In order to implement the Opinions On Deepening Reform of Review and Approval System and Encouraging Innovation of Drug and Medical Device (TZ [2017] No. 42) and Opinions of the State Council on the Reform of Drug and Medical Device Review and Approval System (GF [2015 No. 44]) issued by the General Office of the CPC Central Committee and the General Office of the State, strengthen the management on the registration of vitro diagnostic reagents, and standardize the clinical assessment of vitro diagnostic reagents that are exempted from clinical trials, the basic requirements on clinical evaluation data for IVD Reagents for the exempted clinical trials (Trial) is developed by China Food and Drug Administration in accordance with the Administration of IVD Reagent Registration (Decree No. 5 of the CFDA), and is hereby issued and implemented from the date of issuance.

Appendix: the basic requirements on clinical evaluation data for IVD Reagents for the exempted clinical trials (Trial)

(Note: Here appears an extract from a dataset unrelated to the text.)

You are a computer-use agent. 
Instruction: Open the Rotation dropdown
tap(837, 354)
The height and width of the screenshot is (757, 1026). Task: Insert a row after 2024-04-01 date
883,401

China Food and Drug Administration

November 3, 2017

Interpretation on the Issuance of the basic requirements on clinical evaluation data for IVD Reagents for the exempted clinical trials (Trial)

Main contents:

The scope of application, basic requirements, clinical evaluation methods, trial methods, clinical evaluation reports, and other evaluation materials, which describes the basic requirements on clinical trials and relevant requirements on application materials. Detailed contents are as follows:

(1). The applicant's main responsibilities are emphasized. The applicant may complete the clinical evaluation in China independently or by entrusting other agencies or laboratories. The trial should be controlled by the applicant, the evaluation report should be signed by the applicant / agent, and the authenticity of the trail data is the responsibility of the applicant.

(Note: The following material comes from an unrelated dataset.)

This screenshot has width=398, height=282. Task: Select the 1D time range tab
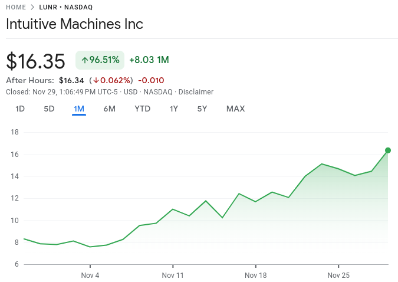(20, 109)
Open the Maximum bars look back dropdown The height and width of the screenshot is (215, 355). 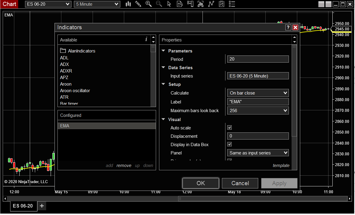point(258,111)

(2). The requirements on traceability of sample sources are emphasized. The original information of sample (case) for evaluation should include at least the sample source, unique and traceable number, age, gender, type of sample, and clinical background information of the sample.

(3). The trial methods of clinical evaluation are specified. The applicant may carry out the trial by following the guiding principle of methodology comparison, and carry out the statistical analysis by using appropriate statistical methods based on product characteristics to obtain objective and reliable results.